I have already mentioned the first element. The tax reform has no direct effect on municipal revenue. I repeat, it is the responsibility of the communes to set the additional ones quite freely, in full autonomy. And I hope that a large number of municipalities will accompany the movement to reduce the tax pressure on the work decided at the federal level. One cannot, in an assembly like this, advocate for the reduction of the tax pressure on work and, in another context (the communal context), advocate for the maintenance of this pressure or for an aggravation. We need to be consistent in the various assemblies we participate in. by

The second aspect concerns the efforts already made. I would like to remind you that since the entry into office of the current government, we have mostly wanted to help the communes by speeding up, first of all, the repayment of debts, of the backward ones that were always at the expense of the State in the direction of the communes. When I took over the charge of the Department of Finance, more than 14 billion francs were still owed to the communes. All of this was repayed in an accelerated way to complete this repayment at the beginning of this year. When I read — we will probably return to it — in one or another amendment that the State retains tax revenues for several months and, therefore, enjoys an interest in those revenues, it is totally false. Tax revenue can only be identified at the time of role-extracted warnings. This year, we even went in the opposite direction since the state has granted advances to the municipalities without calculating charges on these advances. We naturally recovered the amount in subsequent payments, but we opted for an advance to the municipalities. Therefore, let us be clear when we look at the relations between the state and the municipalities.
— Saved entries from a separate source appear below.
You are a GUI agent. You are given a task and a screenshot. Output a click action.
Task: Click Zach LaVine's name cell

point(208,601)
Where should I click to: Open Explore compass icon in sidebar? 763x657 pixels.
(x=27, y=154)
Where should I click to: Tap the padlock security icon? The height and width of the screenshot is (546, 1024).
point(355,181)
There is also an agreement with the committee regarding the financing of the municipalities. First, there is a reduction in administrative costs from 3 to 2 and later to 1%. It is also decided to create a new section of the High Council for Finance. Thus, it will be a fourth department responsible for the transfer between the federal government and the municipalities. We must therefore evolve into an audit with a fourth division of the High Council for Finance. This includes the control of transfers from the federal government to the municipalities. It is impossible to carry out such control between regions and municipalities.
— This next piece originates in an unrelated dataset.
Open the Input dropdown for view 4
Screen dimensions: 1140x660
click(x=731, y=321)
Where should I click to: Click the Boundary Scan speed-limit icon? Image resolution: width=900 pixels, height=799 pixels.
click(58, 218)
So there is only an agreement on the transfer of the federal government to the municipalities. However, there is no agreement to have the fourth department conduct a study on the impact of some decisions at federal and regional levels on municipalities.

Mr. Pieters, this is a response to your question and to that of Mrs. Moerman.
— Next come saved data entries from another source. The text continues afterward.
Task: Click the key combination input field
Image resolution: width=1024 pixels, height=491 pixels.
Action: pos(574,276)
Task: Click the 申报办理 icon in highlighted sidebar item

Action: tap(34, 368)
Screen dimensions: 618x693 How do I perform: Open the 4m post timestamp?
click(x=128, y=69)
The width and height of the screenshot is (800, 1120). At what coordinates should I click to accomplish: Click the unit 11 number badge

I think that with the text that is submitted to you today, we are moving toward a first intervention on the part of the State in relation to the communes. by

The Conciliation Committee requested that the regions provide the same effort, which is generally the case through exceptional interventions of the regions to come in aid to municipal finances during this year.

I think I can say in a realistic way that if the House adopts the proposal, it will come to the aid of the communes, taking into account the budgetary prudence that must be ours, prudence that has justified a new budgetary control, in recent days, at the level of the federal state.


President Herman De Croo

General discussion is closed. The general discussion is closed.